I could see no house behind the Sturdivants, only trees, but this was not to say there might not be a house there, somewhere beyond them.
I was already calculating, in the back of my mind, the possibilities awaiting me behind this obliquely neighbourly approach. This fellow had mentioned the name of a family, the Sturdivants, but in the more than thirty years that Cosima and I had lived on Locust Lane, I had never known them as anything more than a whisper of rumour, a passing blur. Of course, we kept to ourselves, by and large, though we had always been friendly with our immediate neighbours, those on either side of us, and responsive to their needs when required. In all the time we had lived here, we had seen the ramshackle house two doors down and across run down, refurbished, sold and run down again several times before the Sturdivants involved themselves in its trading of hands. But where was all this leading?
“Excuse me,” I said, closing the storm door and—in the same movement—sliding the upper window down to permit continued conversation. “I’m sorry,” I explained, “but we have a cat that likes to dart out.”
“No offence taken. That’s quite all right.”
“Was a package of ours delivered to you by accident?” I asked, hazarding a guess. “The delivery people are always doing that. I’m afraid the only time I ever get over to Angora Path is when I have someone else’s mail under my arm.”
“Well, as you see, I don’t,” my visitor said, showing his arms upraised and empty-handed. “I’ve actually come to you about another matter. It’s about…” He lowered his voice. “It’s concerning someone in the neighbourhood.”
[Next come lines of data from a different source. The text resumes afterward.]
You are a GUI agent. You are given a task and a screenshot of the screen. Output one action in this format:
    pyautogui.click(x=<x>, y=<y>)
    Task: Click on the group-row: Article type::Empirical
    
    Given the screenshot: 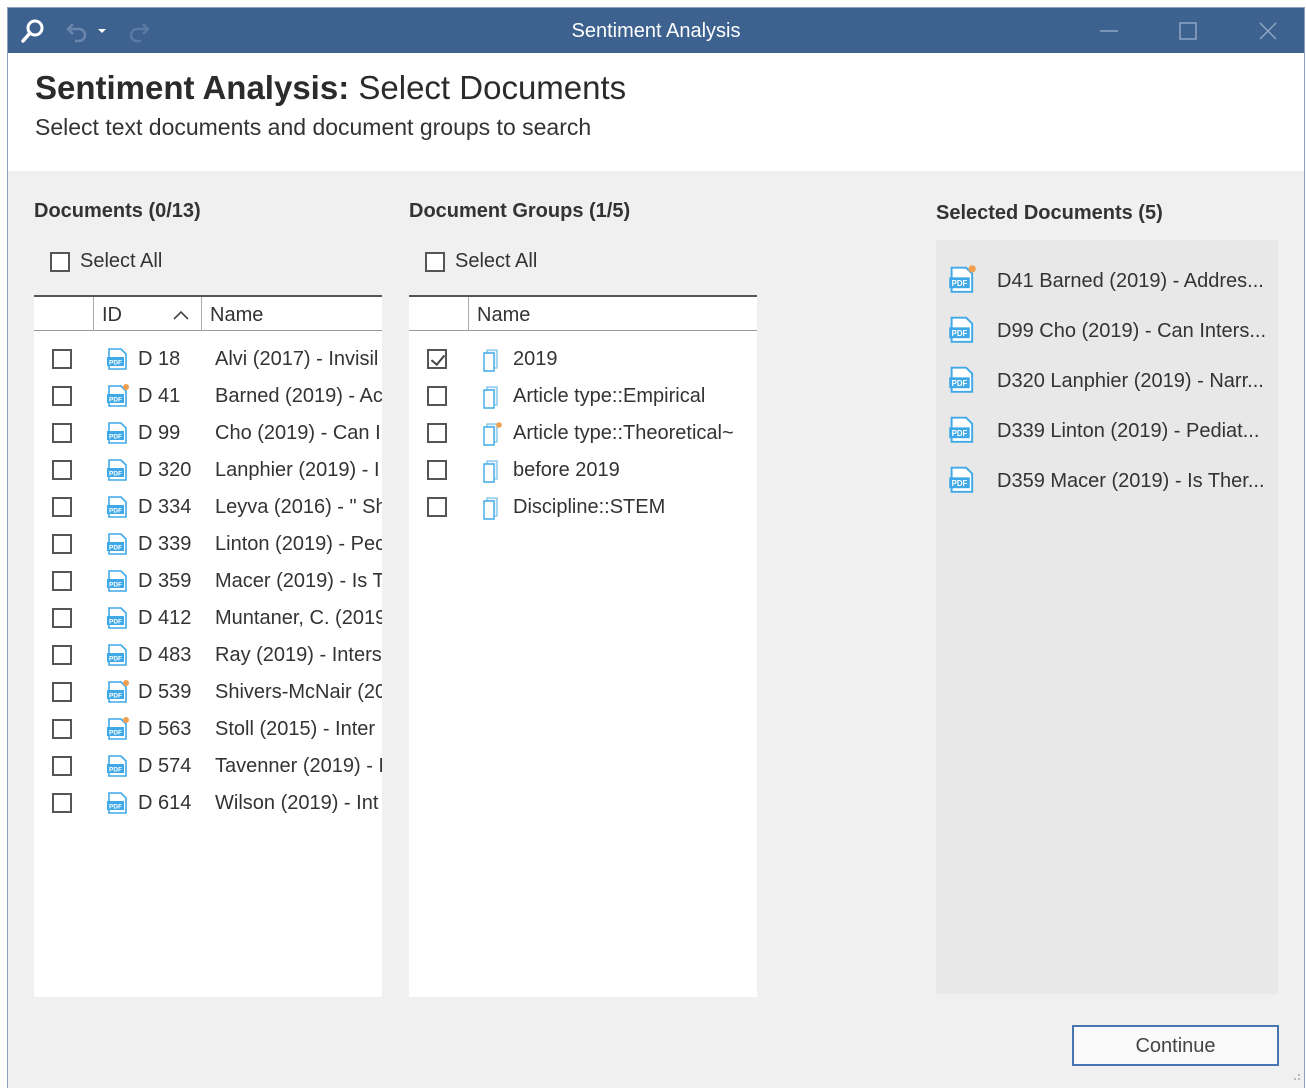 What is the action you would take?
    pyautogui.click(x=583, y=396)
    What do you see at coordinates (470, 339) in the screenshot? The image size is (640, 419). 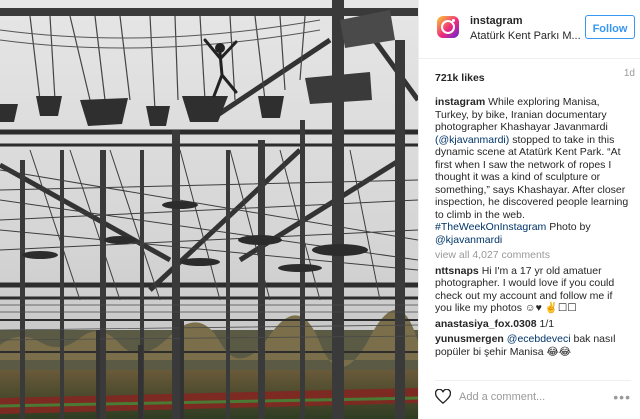 I see `comment-username: yunusmergen` at bounding box center [470, 339]. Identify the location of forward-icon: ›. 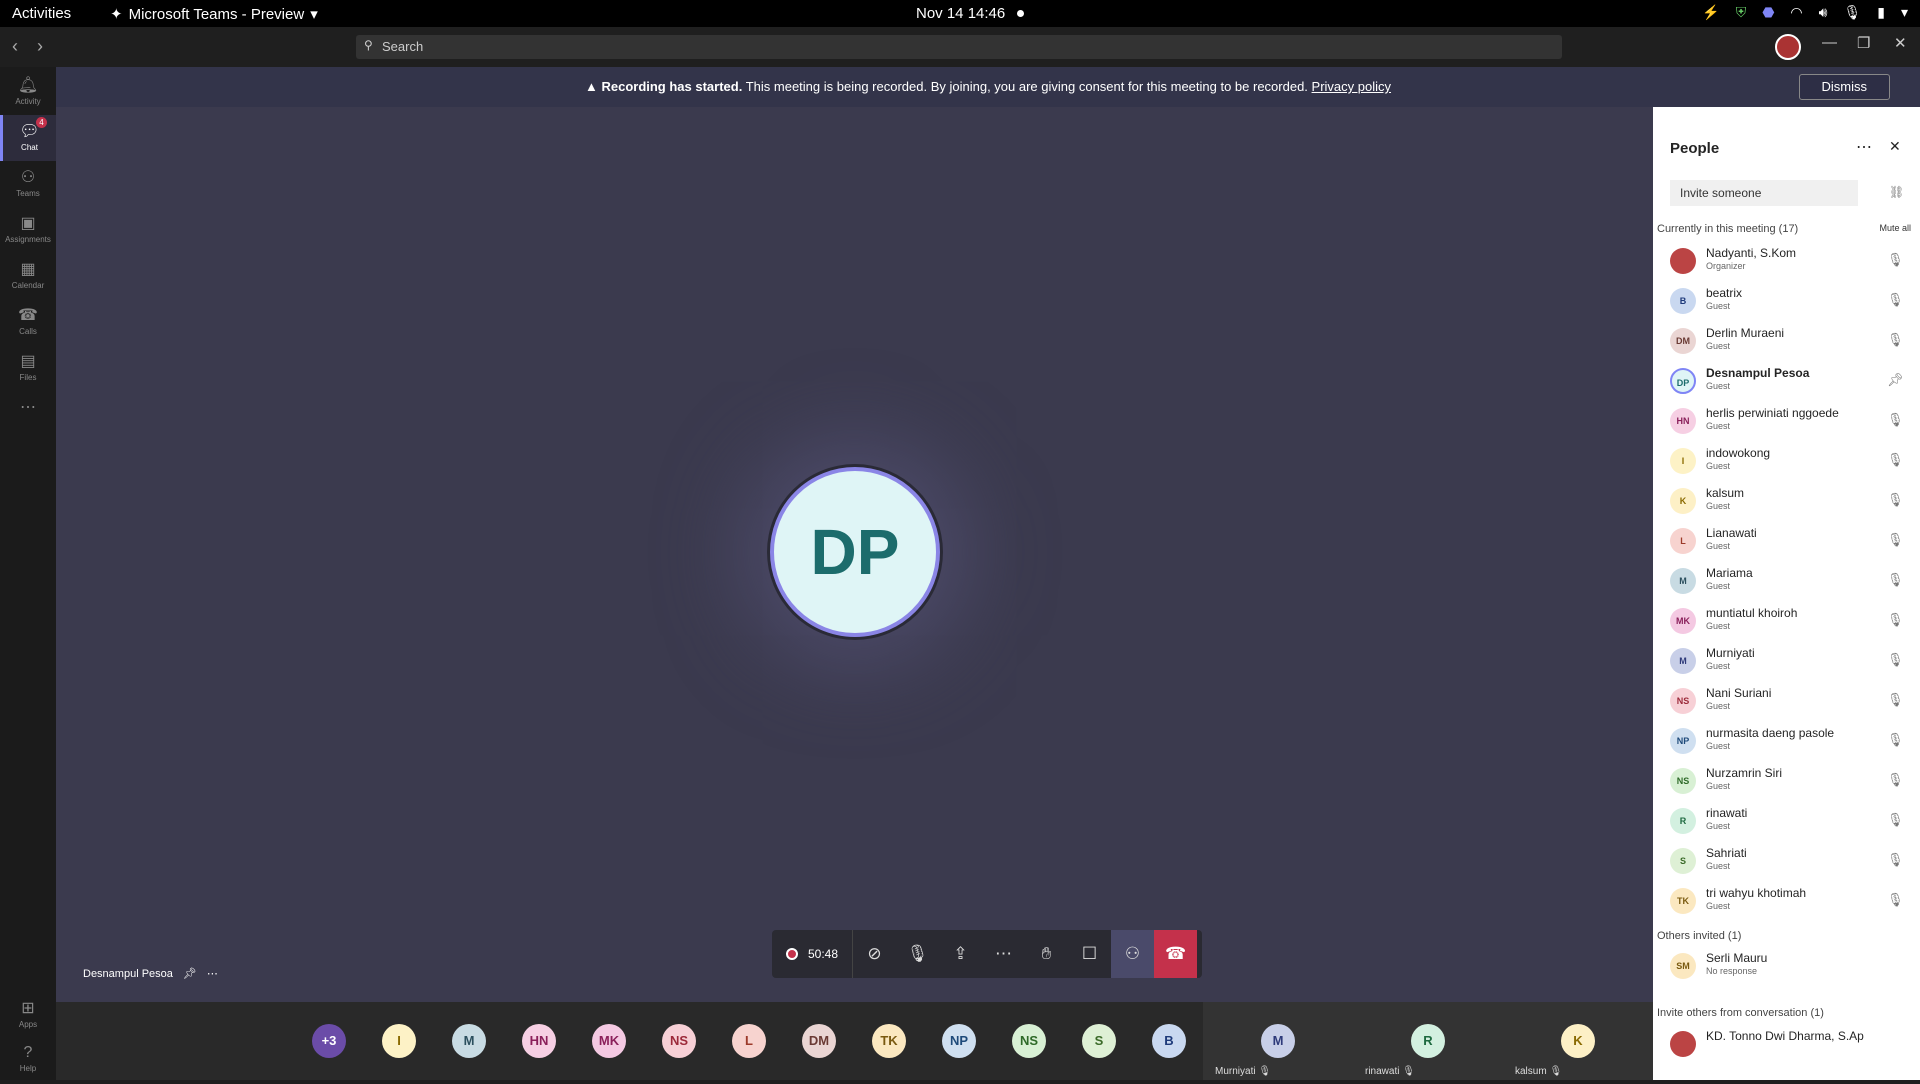
(40, 46).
“The drummer? I know what you mean. We can hear him clear over here when he’s practising. I can’t imagine the hell it must be for you, living right next to him.”
“No, no, that’s not what this is about.”
“All right then”—I hurried him along as politely as I could—“what is this about?”
“I don’t mean… to disturb you,” he said, showing sensitivity to my feelings and pausing every few words to weigh and squeeze those next to be spoken, “but there are… some things in place… for which we all must… assume some responsibility. It’s simply the way things work. We only involve people when they absolutely need to be and… well, now… you need to be.”
What the—? “I’m listening.”
“There is a neighbour of ours… a certain neighbour who requires, shall we say, a nightly escort.”
“An escort.”
“I assure you,” he pressed, detecting a hard coloration of suspicion in my tone, “this is nothing sinister nor unwholesome. But it is,” he continued, after a slow peer over each shoulder, “hush-hush. A kind of privilege, you might say. All that I mean is precisely what I said.” He leaned closer to the door and lowered his voice. “We have a special neighbour, who keeps a very low profile. This neighbour moves around a lot and needs to be accompanied when the time comes for them to move… from place to place. It’s as simple as that, really. It may sound strange, but the fact is, each and every night, this neighbour packs up all their belongings in a single suitcase and moves house. And we of the neighbourhood have inherited this arrangement that this business is always conducted on our watch, under our protection.”